DESCRIPTION OF THE TASK - In the records below, find each line holding the word "Focus" and copy it.

DATA FOR PROCESSING -
*-*-*

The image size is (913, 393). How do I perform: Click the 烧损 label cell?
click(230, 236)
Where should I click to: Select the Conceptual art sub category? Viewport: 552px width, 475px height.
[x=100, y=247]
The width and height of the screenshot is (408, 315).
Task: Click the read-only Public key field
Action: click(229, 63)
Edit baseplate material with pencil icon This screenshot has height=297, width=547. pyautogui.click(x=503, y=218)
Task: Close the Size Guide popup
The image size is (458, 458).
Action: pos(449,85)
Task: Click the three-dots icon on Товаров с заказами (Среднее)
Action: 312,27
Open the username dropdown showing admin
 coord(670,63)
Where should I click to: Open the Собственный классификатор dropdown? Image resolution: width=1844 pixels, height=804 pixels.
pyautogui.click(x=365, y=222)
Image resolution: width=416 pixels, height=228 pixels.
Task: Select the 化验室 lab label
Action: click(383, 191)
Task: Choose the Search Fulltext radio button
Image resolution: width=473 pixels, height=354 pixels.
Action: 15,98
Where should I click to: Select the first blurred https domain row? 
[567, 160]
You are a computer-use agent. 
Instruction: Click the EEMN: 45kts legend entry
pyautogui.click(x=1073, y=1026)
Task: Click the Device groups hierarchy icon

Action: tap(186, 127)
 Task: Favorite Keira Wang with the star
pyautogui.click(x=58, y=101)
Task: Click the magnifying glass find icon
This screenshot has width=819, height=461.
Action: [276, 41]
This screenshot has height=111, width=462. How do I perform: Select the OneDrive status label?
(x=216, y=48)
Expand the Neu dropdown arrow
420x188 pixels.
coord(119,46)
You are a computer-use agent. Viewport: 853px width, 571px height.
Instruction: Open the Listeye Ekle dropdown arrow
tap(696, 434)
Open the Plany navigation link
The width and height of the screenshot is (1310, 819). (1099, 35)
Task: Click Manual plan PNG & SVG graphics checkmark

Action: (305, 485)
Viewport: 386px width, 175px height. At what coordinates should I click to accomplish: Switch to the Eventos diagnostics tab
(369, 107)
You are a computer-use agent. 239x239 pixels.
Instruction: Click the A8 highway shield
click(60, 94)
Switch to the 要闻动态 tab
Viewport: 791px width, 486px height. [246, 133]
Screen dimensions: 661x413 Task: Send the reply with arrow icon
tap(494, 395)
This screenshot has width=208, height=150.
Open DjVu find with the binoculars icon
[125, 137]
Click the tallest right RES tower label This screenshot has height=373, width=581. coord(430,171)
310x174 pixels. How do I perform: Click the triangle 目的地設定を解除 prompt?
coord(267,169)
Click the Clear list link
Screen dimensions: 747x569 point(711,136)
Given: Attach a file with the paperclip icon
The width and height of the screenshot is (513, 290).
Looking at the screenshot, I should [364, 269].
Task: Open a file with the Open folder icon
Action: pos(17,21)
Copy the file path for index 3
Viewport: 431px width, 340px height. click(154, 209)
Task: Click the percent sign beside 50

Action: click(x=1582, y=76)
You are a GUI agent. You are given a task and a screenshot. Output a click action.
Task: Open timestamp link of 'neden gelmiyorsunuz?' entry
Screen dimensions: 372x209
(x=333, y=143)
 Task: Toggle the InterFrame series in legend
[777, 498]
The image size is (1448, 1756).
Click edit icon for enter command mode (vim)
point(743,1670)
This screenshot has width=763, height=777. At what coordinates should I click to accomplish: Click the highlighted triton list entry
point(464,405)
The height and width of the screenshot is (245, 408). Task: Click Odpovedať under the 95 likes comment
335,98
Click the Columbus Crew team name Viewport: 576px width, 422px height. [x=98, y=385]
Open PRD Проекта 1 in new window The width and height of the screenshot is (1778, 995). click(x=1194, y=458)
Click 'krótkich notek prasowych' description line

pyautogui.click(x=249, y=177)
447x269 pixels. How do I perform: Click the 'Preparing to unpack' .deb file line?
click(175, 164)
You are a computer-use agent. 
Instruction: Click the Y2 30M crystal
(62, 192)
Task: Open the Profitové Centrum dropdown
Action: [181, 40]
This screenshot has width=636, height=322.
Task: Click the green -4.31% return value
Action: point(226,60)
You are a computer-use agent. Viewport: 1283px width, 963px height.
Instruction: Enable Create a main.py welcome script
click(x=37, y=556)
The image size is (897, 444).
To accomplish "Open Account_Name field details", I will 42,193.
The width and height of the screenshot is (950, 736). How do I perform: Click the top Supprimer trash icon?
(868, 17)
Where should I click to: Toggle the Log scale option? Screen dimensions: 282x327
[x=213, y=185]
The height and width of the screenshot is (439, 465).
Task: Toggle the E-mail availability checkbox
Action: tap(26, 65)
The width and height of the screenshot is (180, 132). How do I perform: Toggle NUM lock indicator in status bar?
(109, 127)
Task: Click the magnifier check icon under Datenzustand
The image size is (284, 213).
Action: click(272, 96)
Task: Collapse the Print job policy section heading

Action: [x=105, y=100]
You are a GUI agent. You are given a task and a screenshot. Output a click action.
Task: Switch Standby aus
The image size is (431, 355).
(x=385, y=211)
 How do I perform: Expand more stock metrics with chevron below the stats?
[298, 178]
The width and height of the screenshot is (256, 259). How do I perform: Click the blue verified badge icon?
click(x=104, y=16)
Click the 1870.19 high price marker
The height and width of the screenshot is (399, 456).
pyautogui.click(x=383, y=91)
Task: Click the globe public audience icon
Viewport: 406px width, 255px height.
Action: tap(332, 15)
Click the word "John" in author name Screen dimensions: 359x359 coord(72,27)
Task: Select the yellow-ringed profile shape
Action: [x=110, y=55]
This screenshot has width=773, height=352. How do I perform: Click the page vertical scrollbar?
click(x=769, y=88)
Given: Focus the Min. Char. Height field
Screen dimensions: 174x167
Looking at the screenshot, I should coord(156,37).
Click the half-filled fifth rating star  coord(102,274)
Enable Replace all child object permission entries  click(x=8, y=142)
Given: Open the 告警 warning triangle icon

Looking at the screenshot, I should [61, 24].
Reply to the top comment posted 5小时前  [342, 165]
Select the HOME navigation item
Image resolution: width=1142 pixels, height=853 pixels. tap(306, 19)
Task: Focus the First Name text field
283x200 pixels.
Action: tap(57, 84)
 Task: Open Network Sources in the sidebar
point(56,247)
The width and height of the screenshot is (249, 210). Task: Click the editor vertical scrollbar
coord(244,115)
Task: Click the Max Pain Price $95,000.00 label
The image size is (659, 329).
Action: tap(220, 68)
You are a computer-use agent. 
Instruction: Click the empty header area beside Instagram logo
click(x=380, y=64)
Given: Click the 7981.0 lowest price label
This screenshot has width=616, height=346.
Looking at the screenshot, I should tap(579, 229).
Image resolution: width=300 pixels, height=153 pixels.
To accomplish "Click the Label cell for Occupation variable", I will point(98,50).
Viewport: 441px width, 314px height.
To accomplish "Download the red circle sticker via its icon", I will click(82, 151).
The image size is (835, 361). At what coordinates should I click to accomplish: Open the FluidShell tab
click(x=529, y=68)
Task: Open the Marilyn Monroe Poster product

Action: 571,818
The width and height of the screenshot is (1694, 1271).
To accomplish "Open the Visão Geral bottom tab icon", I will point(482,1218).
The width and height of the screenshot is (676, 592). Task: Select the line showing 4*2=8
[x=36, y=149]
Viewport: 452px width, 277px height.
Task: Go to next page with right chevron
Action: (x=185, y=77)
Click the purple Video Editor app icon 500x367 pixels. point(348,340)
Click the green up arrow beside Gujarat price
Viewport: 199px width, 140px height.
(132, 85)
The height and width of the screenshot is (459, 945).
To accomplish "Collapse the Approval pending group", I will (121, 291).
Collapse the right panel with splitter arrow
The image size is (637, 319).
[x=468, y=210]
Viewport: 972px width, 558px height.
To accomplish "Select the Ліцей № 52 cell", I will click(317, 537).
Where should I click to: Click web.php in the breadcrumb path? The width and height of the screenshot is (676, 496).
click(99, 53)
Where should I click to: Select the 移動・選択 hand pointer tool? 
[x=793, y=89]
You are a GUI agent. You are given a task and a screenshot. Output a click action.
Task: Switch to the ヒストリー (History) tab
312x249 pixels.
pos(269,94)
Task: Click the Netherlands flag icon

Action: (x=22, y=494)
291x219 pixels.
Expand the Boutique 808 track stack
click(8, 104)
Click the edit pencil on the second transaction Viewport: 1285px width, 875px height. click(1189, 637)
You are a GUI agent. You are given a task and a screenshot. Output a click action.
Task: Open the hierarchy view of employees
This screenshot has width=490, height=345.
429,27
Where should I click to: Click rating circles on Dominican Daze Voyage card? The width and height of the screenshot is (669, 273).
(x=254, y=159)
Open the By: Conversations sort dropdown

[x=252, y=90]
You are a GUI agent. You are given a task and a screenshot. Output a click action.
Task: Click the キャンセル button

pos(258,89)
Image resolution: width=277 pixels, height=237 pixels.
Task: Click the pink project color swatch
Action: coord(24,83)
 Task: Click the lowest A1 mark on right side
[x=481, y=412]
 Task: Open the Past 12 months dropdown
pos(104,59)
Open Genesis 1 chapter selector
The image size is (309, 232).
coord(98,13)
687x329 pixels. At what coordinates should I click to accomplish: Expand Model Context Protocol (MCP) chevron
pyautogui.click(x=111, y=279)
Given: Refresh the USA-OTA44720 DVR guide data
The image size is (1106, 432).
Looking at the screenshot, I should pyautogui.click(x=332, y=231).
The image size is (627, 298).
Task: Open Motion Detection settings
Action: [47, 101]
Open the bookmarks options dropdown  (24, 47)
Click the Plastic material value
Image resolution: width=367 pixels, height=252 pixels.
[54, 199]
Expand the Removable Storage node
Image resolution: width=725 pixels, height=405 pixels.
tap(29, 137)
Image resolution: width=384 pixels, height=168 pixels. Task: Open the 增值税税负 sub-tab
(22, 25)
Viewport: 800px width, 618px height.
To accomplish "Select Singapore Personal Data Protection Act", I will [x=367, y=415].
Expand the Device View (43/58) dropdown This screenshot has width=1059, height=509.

*-*-*

ANSWER SPACE -
Given: Focus the Min. Char. Height field
Task: Focus the First Name text field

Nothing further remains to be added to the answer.